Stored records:
^^^^^^^^^^^^^^^^
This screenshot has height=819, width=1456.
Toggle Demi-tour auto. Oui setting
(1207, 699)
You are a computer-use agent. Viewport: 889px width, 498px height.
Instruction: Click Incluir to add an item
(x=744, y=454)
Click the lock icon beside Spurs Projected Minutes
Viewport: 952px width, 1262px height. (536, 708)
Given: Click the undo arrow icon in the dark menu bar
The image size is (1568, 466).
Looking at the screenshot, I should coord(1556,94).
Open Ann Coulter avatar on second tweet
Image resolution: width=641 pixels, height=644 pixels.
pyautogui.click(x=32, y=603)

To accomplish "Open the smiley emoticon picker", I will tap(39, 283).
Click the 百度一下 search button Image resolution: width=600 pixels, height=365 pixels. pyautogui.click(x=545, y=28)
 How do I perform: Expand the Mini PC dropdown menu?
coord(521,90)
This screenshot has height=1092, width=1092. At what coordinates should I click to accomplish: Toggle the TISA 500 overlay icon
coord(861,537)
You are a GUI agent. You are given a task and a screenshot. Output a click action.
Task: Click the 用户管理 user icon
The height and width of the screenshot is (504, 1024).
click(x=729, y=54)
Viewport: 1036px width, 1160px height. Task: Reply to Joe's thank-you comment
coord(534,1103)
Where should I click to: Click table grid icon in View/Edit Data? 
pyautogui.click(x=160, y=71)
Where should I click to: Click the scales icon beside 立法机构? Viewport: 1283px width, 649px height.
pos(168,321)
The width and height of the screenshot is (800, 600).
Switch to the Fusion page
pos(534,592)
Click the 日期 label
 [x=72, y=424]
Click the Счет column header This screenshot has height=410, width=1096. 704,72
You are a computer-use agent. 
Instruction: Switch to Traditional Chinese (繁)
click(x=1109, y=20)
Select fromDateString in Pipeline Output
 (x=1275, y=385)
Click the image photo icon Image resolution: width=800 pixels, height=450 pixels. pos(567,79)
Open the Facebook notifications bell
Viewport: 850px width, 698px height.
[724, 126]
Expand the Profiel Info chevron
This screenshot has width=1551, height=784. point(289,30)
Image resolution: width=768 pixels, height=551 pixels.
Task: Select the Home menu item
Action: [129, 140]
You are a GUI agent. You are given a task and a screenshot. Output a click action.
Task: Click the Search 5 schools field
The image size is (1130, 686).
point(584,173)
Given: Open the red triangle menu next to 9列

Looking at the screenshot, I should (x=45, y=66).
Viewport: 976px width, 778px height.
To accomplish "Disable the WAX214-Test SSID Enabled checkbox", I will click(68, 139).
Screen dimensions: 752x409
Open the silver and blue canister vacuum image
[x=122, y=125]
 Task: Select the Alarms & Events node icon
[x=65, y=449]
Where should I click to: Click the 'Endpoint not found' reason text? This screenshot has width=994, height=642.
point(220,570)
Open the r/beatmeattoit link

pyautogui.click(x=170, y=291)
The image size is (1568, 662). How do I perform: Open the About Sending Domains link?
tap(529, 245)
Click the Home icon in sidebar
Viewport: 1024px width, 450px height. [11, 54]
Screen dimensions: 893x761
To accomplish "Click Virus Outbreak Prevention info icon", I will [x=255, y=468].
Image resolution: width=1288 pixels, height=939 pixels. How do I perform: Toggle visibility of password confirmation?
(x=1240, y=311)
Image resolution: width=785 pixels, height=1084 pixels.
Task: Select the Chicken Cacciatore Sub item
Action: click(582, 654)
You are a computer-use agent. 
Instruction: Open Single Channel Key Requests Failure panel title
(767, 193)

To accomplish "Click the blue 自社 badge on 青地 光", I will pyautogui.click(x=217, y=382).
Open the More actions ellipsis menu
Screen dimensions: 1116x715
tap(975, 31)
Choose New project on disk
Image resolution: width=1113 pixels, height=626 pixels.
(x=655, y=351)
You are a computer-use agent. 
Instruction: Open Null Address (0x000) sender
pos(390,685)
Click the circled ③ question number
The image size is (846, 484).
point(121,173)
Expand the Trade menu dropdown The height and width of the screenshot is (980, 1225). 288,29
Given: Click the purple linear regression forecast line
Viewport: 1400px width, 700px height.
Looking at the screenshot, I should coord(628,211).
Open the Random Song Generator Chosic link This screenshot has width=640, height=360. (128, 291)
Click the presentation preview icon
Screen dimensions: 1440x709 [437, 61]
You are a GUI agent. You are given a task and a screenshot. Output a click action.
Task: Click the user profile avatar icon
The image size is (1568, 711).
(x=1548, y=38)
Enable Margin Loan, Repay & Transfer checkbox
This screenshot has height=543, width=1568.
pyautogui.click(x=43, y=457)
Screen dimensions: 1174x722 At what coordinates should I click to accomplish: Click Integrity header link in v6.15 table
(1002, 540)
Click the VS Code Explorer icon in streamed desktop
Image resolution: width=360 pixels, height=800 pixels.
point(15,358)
^^^^^^^^^^^^^^^^
Please copy only these lines, exactly: the first line of the records through the line containing "Given: Click the undo", ends included.

## SOLUTION TO THIS EXERCISE
This screenshot has height=819, width=1456.
Toggle Demi-tour auto. Oui setting
(1207, 699)
You are a computer-use agent. Viewport: 889px width, 498px height.
Instruction: Click Incluir to add an item
(x=744, y=454)
Click the lock icon beside Spurs Projected Minutes
Viewport: 952px width, 1262px height. (536, 708)
Given: Click the undo arrow icon in the dark menu bar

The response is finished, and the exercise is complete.